After the function test of the stop valve is completed, the capability test of the vacuum pump is carried out to test the vacuum pump V₁Capacity is for example determined when vacuum pump V is determined₁On the premise that the corresponding stop valve, the gas commutator and the pressure gauge are normal, the vacuum pump V is started₁Operation of automatic stop valve FA₁₁Opening, gas commutator H₁The a and b ends are communicated. Because the b end is connected with a suitable vacuum pump V in advance₁The current limiting device, therefore, after the system is stabilized, if the pressure gauge P is in a stable state₁₁Is close to the vacuum pump V₁The rated working pressure of the vacuum pump indicates the vacuum pump V₁The capacity is normal; otherwise it indicates the vacuum pump V₁The capacity is not required, and the reason for further checking is needed, such as that the working condition of the vacuum pump is not required or the vacuum pump per se is in failure. The failed vacuum pump needs to be repaired or replaced and the vacuum pump capability test is performed again. Test modes of other vacuum pumps and vacuum pump V₁Likewise, the capability of the vacuum pump in question can be tested on a per-unit basis or on a per-unit basis. After the vacuum pump capability test is completed, the whole diagnosis process is completed, and the system can be used for working.

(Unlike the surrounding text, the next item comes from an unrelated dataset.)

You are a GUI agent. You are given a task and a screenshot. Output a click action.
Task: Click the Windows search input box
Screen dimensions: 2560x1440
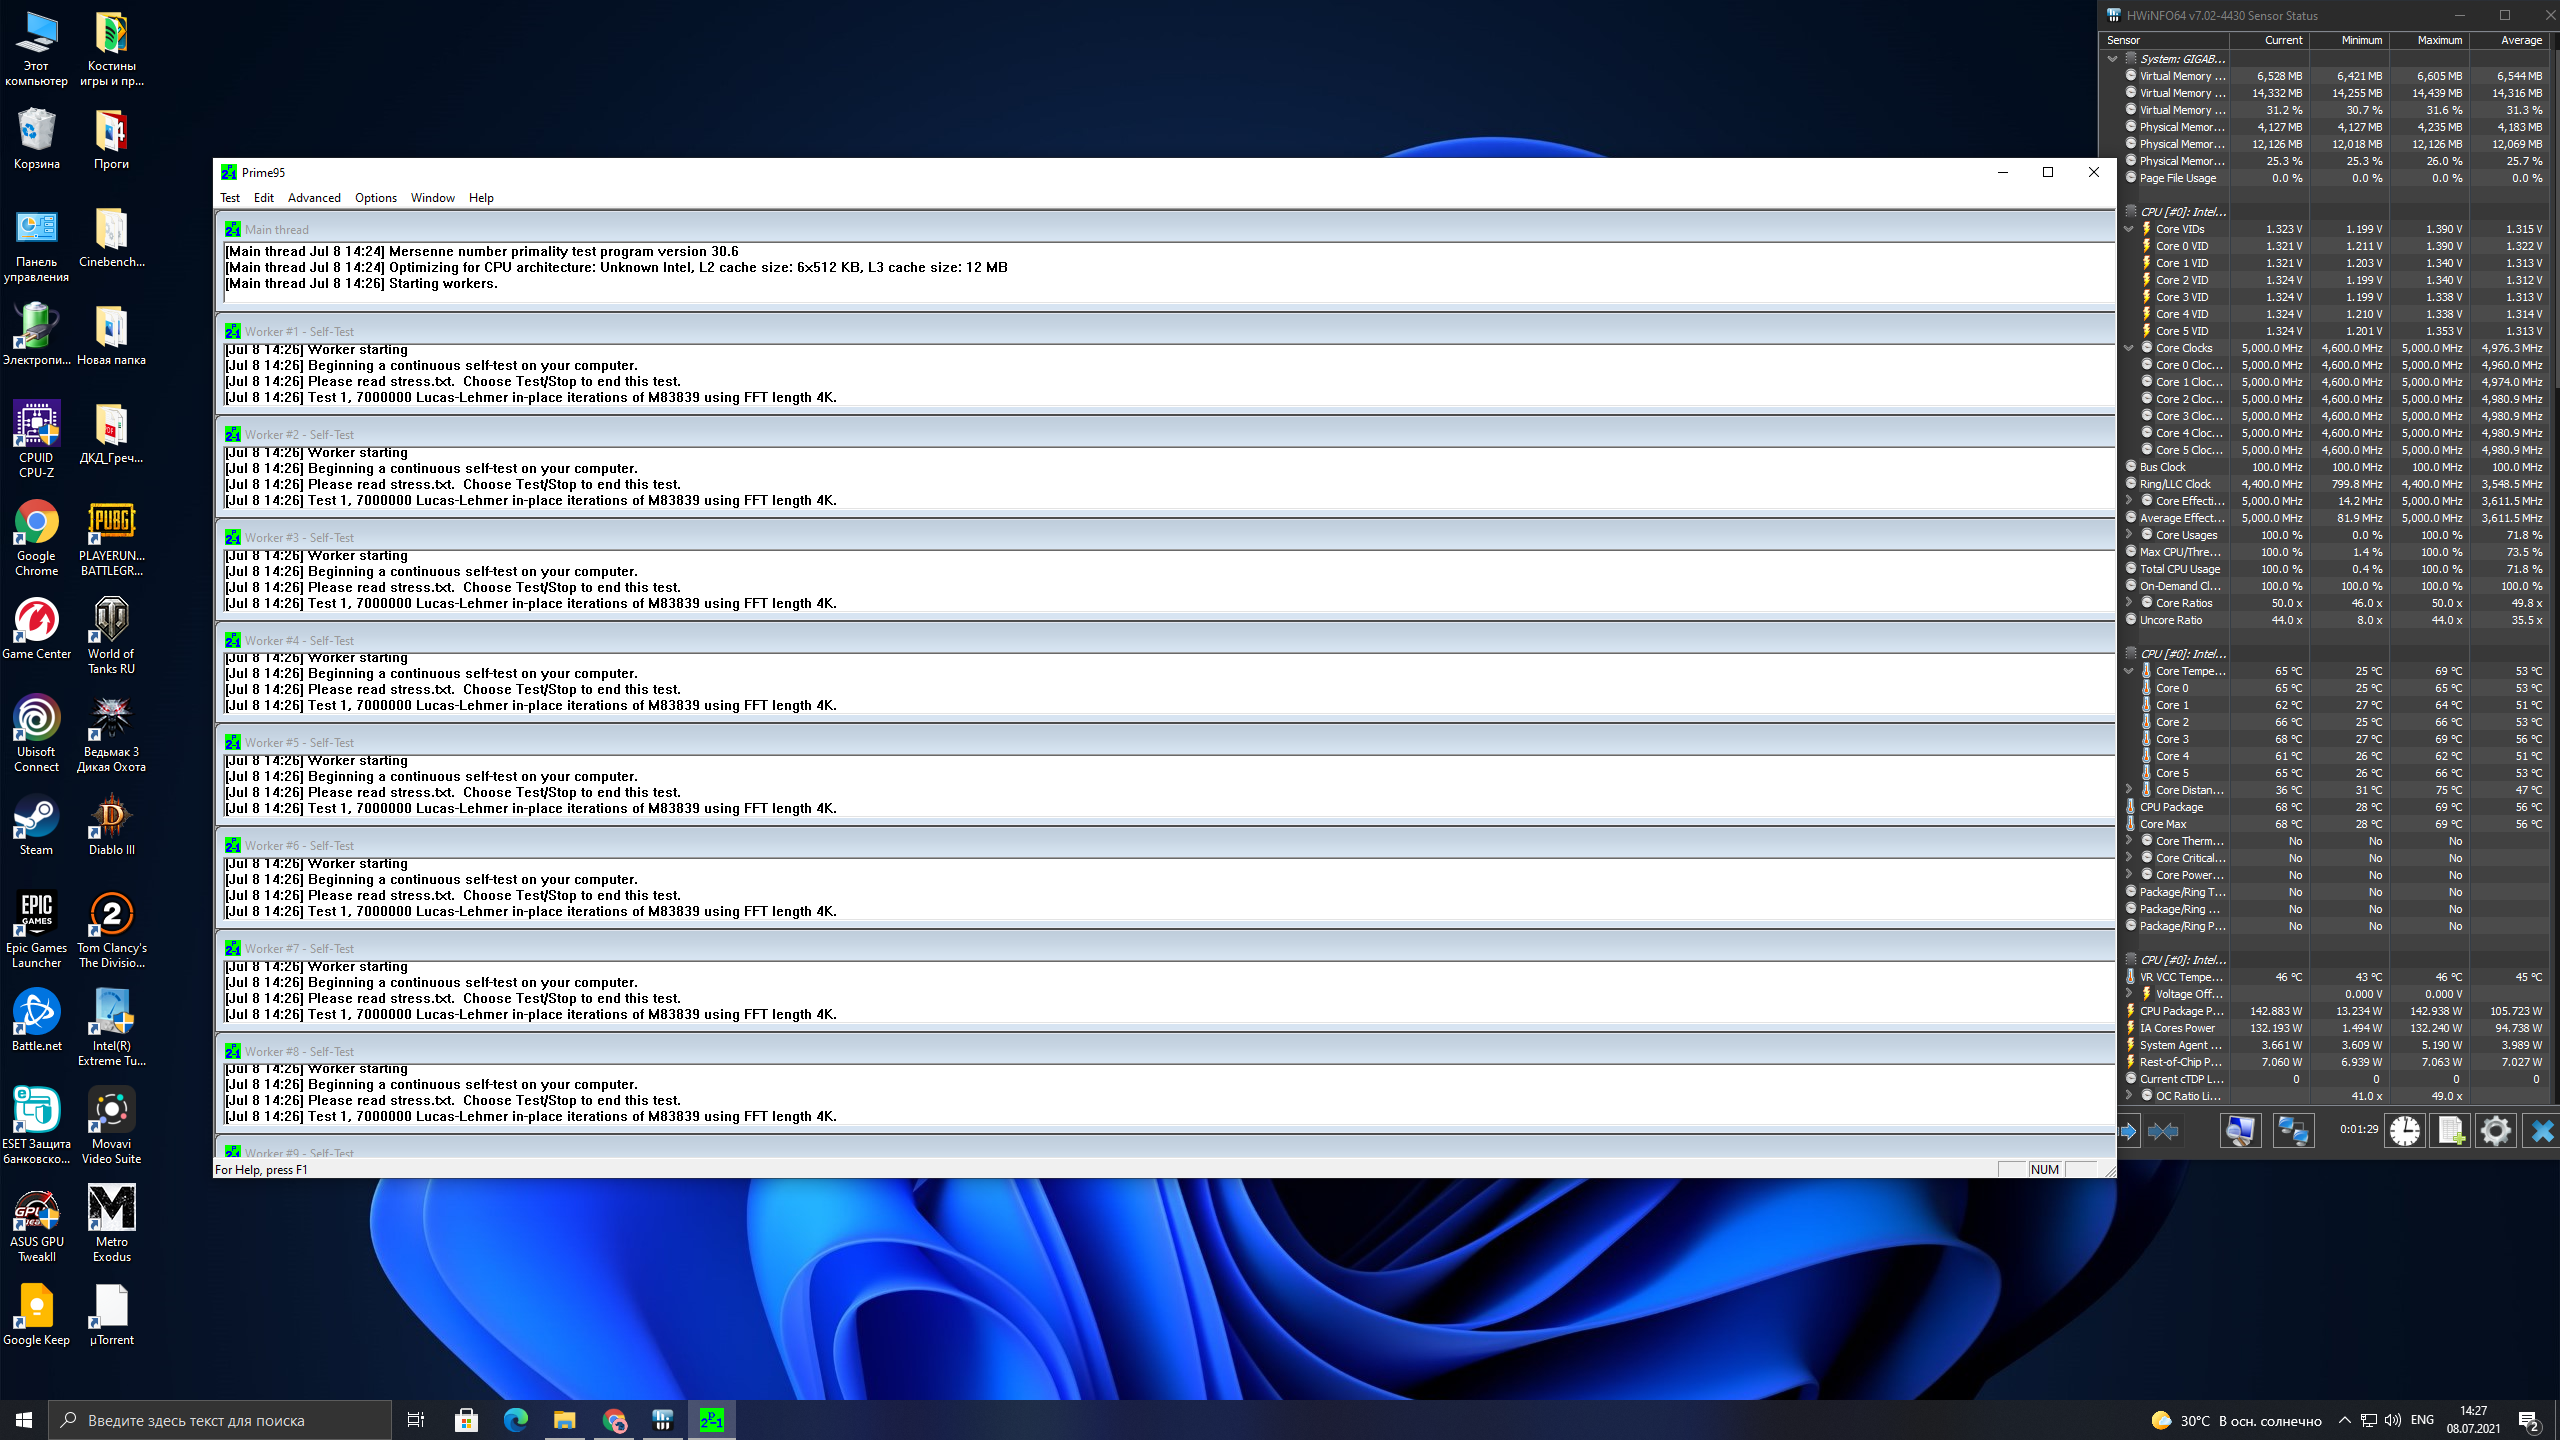tap(220, 1420)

When one vacuum pump is in failure and needs to be replaced, the vacuum pump V is used₁For example, when the vacuum pump V₁There is a fault. At this time, the automatic stop valve FA₁₁Closed, manual stop valve FA₁₂Closing, gas commutator H₁End a is communicated with end b, which is equivalent to a vacuum pump V₁Temporarily separated from the whole negative pressure power regulating system. Vacuum pump V after separation₁Can proceedThe maintenance or replacement operation does not affect the normal use of other vacuum pumps, and the system can still work normally within a certain pressure range. Vacuum pump V₂Vacuum pump V₃And a vacuum pump V₄Replacement mode and vacuum pump V₁The same is true.

The above embodiments are further illustrated and described in order to facilitate understanding of the invention, and no unnecessary limitations are to be understood therefrom, and any modifications, equivalents, and improvements made within the spirit and principle of the invention should be included therein.